*What this task involves*:
Reproduce exactly, from the data that follows, the line with "STAR WARS (17, 2104)", the line with "Political Ads Registry (1082, 1643)", and every line that lies between them.

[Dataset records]
※
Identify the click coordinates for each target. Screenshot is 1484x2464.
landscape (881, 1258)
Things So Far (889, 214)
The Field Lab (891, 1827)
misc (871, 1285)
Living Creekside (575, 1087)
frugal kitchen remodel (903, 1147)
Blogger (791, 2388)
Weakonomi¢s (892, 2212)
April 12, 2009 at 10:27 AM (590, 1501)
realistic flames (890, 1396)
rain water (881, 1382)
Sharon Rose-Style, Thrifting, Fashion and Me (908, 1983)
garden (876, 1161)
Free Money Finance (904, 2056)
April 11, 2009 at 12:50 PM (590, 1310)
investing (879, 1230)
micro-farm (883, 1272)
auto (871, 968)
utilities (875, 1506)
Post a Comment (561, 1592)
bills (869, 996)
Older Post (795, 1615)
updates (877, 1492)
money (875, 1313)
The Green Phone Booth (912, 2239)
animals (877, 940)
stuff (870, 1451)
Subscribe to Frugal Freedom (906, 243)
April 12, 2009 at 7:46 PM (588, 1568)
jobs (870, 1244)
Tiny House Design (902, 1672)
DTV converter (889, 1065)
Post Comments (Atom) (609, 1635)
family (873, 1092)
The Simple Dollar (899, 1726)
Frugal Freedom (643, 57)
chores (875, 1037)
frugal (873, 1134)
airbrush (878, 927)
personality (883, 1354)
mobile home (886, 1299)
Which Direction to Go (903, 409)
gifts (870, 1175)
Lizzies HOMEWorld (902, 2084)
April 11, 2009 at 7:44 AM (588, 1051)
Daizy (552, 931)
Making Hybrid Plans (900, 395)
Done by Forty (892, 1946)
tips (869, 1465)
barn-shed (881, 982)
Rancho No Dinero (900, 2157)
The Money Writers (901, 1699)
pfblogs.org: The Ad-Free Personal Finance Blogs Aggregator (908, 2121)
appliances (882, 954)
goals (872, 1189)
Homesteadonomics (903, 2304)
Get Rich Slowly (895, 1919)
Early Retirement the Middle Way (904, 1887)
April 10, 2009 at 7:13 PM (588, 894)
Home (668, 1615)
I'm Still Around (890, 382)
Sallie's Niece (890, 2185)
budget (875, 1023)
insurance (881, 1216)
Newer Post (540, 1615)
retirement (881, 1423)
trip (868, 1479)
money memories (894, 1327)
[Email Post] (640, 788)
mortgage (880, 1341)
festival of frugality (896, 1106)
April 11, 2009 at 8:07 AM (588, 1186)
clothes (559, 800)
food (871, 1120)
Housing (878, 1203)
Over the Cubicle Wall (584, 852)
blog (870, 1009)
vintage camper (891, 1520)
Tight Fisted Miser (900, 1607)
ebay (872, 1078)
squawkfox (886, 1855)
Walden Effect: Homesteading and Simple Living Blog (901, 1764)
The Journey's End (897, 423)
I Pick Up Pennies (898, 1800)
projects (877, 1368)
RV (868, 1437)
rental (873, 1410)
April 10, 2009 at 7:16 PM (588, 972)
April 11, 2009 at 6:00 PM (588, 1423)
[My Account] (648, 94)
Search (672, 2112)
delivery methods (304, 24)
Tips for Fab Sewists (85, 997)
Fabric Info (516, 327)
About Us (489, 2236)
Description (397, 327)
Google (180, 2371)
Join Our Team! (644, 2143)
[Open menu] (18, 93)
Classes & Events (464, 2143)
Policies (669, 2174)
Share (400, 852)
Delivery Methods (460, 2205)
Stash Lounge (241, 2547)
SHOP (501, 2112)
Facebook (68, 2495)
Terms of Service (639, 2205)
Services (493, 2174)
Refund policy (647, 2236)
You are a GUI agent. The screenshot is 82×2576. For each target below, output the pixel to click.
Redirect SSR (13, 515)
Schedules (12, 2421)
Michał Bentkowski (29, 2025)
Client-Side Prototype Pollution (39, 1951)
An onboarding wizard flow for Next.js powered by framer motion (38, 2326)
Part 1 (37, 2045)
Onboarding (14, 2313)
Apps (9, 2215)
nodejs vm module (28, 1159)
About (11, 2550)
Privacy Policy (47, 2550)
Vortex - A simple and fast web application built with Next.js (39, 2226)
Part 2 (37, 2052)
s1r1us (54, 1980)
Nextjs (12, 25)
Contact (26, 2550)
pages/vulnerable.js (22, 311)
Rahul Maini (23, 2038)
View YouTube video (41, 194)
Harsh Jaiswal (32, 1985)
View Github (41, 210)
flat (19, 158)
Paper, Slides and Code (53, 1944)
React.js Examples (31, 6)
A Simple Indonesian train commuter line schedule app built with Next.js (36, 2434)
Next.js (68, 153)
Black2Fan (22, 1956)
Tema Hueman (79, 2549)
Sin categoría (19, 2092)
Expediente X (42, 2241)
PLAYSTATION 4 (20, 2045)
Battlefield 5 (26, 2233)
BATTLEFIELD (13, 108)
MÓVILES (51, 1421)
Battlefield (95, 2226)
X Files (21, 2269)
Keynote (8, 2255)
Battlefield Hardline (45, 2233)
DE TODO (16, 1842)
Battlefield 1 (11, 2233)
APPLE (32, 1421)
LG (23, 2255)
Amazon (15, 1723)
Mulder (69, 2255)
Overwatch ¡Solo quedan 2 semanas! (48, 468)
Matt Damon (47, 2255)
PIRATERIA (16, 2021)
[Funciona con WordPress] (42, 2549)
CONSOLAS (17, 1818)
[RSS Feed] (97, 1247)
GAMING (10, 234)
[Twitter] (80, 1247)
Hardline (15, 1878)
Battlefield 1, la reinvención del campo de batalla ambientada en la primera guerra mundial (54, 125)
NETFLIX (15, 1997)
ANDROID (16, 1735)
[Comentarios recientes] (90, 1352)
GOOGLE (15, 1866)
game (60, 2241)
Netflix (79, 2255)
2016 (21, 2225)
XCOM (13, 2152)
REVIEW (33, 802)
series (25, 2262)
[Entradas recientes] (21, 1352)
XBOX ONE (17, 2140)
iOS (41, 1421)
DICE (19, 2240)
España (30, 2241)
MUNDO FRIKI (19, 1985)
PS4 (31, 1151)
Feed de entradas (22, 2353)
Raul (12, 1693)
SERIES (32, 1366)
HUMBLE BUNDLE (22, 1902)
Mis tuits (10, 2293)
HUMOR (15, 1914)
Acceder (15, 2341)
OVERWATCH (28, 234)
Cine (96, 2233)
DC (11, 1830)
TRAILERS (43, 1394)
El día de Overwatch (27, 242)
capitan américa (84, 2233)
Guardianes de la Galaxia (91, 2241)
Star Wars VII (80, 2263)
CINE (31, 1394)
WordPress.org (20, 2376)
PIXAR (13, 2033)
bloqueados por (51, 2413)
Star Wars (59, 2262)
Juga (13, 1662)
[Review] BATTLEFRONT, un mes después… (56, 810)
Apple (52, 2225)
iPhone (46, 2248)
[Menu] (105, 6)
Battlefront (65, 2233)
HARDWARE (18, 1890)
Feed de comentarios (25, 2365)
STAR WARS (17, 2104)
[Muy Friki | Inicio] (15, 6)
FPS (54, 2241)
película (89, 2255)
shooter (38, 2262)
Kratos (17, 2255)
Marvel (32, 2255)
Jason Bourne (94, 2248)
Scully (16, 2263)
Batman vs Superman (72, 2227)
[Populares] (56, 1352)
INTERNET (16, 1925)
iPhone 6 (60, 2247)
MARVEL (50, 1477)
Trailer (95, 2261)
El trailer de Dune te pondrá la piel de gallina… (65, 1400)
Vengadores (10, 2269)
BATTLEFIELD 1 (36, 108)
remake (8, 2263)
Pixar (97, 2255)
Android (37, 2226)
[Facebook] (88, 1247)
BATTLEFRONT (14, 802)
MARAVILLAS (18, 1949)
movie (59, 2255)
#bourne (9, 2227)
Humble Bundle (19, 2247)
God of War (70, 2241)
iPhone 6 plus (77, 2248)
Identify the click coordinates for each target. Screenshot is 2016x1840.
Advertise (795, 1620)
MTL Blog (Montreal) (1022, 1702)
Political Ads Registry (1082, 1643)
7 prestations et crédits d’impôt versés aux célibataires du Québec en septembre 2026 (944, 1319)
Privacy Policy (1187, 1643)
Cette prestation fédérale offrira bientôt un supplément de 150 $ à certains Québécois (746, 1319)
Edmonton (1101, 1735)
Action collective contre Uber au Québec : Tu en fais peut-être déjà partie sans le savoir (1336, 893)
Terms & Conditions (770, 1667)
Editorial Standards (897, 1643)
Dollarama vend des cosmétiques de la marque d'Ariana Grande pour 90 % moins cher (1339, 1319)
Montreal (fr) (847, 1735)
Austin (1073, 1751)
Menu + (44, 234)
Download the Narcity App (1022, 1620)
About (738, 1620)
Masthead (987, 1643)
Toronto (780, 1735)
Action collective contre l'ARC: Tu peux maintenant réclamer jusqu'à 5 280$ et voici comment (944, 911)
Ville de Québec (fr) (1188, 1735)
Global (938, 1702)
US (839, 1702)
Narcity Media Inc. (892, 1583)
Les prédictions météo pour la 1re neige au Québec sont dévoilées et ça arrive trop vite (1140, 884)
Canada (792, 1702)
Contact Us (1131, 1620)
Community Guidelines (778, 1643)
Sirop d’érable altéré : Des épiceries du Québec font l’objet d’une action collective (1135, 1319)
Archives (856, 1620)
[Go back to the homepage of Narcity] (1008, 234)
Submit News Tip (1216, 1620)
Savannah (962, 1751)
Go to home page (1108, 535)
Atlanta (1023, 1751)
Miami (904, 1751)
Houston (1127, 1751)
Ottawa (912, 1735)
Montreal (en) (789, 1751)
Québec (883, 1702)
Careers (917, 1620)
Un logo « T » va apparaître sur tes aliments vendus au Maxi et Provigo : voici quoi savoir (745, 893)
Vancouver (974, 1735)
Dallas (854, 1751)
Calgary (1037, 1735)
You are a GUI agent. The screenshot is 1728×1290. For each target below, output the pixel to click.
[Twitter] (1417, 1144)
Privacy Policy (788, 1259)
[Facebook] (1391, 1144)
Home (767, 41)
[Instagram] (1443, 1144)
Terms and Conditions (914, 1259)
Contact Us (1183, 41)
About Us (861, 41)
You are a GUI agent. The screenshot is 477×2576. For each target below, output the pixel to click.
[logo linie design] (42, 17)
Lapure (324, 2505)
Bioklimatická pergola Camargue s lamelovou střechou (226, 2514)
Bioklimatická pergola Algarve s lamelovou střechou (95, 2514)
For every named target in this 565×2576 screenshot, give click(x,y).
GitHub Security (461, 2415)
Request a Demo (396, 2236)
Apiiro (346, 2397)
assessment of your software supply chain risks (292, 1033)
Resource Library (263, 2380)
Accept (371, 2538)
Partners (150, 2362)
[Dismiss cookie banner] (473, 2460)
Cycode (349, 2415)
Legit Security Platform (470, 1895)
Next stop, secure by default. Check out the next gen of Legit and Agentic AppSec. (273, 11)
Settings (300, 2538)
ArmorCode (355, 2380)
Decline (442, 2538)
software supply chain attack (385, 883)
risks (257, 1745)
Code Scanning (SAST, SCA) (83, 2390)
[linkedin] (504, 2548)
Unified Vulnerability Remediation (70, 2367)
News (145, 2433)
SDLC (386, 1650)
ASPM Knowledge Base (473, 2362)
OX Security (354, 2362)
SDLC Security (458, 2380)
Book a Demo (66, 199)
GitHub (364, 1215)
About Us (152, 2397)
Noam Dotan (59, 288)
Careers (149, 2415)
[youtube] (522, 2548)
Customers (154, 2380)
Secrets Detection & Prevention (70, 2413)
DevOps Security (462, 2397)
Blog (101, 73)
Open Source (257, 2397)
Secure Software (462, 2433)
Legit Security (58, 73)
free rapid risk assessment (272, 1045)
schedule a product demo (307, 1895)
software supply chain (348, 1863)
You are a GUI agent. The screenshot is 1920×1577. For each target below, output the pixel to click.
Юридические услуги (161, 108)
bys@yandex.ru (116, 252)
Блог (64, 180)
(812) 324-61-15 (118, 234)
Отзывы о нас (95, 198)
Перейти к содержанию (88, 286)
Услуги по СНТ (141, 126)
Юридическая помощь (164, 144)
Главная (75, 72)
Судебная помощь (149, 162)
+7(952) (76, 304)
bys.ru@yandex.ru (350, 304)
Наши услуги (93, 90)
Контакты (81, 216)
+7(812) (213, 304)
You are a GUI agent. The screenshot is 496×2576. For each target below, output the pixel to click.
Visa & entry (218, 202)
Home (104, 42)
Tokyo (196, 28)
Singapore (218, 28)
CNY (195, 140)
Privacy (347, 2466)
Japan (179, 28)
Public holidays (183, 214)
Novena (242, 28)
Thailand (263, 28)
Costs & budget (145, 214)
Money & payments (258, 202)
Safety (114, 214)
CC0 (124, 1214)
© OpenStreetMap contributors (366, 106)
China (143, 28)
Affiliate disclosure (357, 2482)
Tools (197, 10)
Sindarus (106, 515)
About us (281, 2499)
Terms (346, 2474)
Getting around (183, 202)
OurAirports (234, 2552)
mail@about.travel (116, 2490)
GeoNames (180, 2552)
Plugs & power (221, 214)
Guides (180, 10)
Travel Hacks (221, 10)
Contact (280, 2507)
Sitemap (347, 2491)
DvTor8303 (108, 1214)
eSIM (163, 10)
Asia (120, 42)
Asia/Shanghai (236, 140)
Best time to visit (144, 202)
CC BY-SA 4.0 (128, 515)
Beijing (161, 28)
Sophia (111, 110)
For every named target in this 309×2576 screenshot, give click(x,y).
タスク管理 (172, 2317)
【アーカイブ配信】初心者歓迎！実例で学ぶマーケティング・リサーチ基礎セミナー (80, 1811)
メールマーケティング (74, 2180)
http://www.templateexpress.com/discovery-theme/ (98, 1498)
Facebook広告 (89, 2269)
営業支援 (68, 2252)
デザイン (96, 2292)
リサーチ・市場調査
※
*Response area*:
STAR WARS (17, 2104)
[Muy Friki | Inicio] (15, 6)
FPS (54, 2241)
película (89, 2255)
shooter (38, 2262)
Kratos (17, 2255)
Marvel (32, 2255)
Jason Bourne (94, 2248)
Scully (16, 2263)
Batman vs Superman (72, 2227)
[Populares] (56, 1352)
INTERNET (16, 1925)
iPhone 6 (60, 2247)
MARVEL (50, 1477)
Trailer (95, 2261)
El trailer de Dune te pondrá la piel de gallina… (65, 1400)
Vengadores (10, 2269)
BATTLEFIELD 1 (36, 108)
remake (8, 2263)
Pixar (97, 2255)
Android (37, 2226)
[Facebook] (88, 1247)
BATTLEFRONT (14, 802)
MARAVILLAS (18, 1949)
movie (59, 2255)
#bourne (9, 2227)
Humble Bundle (19, 2247)
God of War (70, 2241)
iPhone 6 plus (77, 2248)
Identify the click coordinates for each target. Screenshot is 2016x1840.
Advertise (795, 1620)
MTL Blog (Montreal) (1022, 1702)
Political Ads Registry (1082, 1643)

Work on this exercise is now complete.